[Stored records]
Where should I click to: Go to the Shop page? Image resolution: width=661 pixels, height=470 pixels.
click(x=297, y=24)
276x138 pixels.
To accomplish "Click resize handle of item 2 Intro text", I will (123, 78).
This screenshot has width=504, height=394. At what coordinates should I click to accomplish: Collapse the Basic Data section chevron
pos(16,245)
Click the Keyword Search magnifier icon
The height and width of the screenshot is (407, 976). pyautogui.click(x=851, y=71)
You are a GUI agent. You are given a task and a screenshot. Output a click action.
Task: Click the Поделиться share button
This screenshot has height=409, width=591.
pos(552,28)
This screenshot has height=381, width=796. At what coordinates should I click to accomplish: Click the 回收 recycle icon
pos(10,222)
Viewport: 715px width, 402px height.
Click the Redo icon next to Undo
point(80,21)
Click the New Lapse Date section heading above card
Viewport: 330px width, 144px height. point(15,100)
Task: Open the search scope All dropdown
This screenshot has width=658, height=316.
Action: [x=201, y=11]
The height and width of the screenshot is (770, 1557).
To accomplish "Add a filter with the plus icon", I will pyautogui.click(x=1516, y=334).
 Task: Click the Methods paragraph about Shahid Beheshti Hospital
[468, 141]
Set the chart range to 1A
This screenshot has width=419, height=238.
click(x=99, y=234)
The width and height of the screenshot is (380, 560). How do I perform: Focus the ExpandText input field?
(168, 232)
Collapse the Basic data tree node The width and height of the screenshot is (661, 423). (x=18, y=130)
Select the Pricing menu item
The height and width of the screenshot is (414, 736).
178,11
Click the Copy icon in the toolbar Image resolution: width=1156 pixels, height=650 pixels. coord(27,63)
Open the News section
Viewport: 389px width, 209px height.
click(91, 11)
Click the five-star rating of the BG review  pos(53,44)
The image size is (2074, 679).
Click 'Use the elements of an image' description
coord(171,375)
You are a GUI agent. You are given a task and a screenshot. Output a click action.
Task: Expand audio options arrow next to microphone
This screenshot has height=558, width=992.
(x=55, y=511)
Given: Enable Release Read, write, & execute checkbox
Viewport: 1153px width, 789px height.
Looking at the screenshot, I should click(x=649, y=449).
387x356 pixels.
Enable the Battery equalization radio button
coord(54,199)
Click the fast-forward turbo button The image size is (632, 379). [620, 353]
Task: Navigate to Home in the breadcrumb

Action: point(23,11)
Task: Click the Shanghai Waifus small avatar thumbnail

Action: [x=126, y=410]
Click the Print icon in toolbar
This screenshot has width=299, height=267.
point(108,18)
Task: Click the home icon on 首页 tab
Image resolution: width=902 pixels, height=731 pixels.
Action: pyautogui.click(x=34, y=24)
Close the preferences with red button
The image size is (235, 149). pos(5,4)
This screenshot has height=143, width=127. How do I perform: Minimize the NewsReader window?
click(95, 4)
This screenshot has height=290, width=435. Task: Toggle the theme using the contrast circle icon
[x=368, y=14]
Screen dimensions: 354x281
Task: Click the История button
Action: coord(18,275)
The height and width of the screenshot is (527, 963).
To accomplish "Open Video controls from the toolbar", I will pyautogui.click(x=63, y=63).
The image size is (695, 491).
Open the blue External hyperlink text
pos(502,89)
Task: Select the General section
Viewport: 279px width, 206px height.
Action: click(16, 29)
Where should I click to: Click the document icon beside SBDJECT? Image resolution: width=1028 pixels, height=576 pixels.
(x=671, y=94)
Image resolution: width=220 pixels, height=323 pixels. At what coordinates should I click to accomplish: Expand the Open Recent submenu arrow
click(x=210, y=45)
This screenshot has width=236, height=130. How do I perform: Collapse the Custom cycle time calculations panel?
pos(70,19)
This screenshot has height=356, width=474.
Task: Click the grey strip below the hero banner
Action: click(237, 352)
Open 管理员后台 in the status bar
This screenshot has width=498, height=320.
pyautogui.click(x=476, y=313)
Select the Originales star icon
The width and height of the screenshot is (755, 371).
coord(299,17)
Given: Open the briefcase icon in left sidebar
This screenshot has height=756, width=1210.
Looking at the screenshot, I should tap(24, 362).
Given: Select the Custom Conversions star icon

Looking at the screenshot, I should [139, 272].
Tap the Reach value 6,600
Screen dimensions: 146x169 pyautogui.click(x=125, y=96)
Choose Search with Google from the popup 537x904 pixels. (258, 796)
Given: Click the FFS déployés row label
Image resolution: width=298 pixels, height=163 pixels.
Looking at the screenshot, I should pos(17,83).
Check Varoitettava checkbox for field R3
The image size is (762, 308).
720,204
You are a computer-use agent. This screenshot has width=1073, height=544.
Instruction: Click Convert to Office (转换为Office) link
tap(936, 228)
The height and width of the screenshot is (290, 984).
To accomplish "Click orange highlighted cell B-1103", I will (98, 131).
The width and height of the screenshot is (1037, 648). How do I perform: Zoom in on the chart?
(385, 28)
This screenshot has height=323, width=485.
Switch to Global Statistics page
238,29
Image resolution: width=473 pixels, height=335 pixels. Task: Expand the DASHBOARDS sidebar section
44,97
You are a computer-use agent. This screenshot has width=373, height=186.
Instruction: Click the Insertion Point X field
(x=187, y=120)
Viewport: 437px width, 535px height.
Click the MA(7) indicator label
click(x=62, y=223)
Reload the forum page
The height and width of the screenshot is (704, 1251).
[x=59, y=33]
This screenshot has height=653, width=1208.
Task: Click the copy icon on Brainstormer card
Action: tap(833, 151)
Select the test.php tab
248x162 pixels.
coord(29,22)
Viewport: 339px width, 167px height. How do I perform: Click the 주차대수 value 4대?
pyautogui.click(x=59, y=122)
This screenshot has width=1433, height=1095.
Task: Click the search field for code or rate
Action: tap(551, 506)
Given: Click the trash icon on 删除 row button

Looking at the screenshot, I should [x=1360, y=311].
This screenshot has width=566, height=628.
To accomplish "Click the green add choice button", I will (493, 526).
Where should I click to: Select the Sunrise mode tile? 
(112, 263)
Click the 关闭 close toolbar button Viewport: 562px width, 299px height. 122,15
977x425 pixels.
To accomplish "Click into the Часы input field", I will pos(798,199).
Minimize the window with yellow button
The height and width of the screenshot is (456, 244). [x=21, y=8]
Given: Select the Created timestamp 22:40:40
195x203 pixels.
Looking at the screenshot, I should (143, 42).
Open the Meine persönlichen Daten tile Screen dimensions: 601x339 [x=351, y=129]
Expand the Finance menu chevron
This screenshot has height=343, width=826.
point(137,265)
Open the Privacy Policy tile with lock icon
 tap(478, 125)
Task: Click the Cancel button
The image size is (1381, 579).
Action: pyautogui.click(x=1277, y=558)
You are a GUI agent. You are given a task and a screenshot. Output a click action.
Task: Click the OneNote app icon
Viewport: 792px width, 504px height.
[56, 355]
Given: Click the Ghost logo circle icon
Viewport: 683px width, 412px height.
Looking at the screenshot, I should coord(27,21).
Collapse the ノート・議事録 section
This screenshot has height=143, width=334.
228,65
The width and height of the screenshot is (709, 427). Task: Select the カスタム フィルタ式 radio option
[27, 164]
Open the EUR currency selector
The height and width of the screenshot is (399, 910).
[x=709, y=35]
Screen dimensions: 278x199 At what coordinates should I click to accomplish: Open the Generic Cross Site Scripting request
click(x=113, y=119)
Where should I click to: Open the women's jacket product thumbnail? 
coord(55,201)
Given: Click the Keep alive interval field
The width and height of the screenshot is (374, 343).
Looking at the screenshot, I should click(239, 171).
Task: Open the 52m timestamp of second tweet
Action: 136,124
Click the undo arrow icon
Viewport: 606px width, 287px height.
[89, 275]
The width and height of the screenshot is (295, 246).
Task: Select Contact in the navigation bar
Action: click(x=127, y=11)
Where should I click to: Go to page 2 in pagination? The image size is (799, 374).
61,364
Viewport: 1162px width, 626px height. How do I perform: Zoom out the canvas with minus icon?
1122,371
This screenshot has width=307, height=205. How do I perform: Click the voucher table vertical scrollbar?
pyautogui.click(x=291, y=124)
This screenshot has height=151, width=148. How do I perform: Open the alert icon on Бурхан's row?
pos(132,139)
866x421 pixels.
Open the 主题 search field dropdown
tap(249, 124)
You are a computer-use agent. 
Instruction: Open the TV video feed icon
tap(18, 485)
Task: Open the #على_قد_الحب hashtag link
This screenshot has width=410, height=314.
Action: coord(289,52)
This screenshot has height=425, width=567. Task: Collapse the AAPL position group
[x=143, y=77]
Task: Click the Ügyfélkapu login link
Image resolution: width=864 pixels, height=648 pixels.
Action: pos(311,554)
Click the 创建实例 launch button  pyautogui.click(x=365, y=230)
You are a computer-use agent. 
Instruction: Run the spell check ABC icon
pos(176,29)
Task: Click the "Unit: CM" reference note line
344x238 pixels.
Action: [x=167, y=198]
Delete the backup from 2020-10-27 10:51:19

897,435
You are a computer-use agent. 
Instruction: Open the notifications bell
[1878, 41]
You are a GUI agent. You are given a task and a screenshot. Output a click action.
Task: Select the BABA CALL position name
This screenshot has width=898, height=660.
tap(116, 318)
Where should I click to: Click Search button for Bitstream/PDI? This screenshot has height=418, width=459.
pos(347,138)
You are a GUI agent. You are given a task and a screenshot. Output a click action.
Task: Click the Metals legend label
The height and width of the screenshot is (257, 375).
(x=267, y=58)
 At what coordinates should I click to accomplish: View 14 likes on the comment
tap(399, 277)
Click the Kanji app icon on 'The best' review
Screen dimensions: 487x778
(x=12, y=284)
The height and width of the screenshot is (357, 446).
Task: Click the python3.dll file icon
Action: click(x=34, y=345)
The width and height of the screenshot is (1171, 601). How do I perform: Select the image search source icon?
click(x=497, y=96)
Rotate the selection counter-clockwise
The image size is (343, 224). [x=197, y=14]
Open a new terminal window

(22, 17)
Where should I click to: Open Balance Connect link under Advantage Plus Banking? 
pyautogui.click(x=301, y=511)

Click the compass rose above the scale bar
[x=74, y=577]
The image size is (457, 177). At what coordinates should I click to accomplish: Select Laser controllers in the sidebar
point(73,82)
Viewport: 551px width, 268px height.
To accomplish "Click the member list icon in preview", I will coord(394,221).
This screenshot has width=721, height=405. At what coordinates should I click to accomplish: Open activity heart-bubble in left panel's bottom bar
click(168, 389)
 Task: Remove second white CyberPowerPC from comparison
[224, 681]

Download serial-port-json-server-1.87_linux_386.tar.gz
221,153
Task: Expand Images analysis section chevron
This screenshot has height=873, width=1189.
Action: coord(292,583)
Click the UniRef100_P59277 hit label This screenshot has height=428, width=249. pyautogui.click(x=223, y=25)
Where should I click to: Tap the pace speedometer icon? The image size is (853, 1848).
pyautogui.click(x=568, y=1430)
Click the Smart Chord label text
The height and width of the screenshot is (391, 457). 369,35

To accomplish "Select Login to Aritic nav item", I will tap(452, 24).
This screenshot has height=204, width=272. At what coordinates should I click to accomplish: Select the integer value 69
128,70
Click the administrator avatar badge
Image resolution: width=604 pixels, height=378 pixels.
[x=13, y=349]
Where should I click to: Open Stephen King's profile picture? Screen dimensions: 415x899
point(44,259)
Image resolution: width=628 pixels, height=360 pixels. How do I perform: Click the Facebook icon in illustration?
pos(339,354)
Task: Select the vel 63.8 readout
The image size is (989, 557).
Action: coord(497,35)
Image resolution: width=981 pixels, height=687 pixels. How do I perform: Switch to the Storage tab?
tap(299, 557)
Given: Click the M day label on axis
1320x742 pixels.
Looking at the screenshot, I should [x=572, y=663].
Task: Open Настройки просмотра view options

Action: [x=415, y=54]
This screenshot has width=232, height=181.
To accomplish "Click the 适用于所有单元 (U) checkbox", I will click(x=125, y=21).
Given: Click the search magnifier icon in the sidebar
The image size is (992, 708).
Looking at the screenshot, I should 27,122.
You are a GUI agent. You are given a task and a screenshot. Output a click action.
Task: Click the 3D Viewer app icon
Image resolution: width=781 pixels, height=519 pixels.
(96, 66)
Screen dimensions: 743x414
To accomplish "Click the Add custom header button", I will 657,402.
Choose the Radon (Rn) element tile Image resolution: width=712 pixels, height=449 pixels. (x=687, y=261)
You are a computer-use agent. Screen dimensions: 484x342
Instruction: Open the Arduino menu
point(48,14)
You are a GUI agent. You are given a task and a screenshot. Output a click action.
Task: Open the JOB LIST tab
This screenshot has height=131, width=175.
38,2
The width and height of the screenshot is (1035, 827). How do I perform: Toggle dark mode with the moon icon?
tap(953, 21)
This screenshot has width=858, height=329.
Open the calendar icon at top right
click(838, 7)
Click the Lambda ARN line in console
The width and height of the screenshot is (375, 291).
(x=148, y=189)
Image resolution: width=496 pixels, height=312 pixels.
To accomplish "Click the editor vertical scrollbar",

§ **Task statement**
Please give an exact copy of the entries above, from the line with "Click the compass rose above the scale bar" down to the line with "Viewport: 551px width, 268px height.", inclusive, and nothing else.

§ **Solution for this problem**
Click the compass rose above the scale bar
[x=74, y=577]
The image size is (457, 177). At what coordinates should I click to accomplish: Select Laser controllers in the sidebar
point(73,82)
Viewport: 551px width, 268px height.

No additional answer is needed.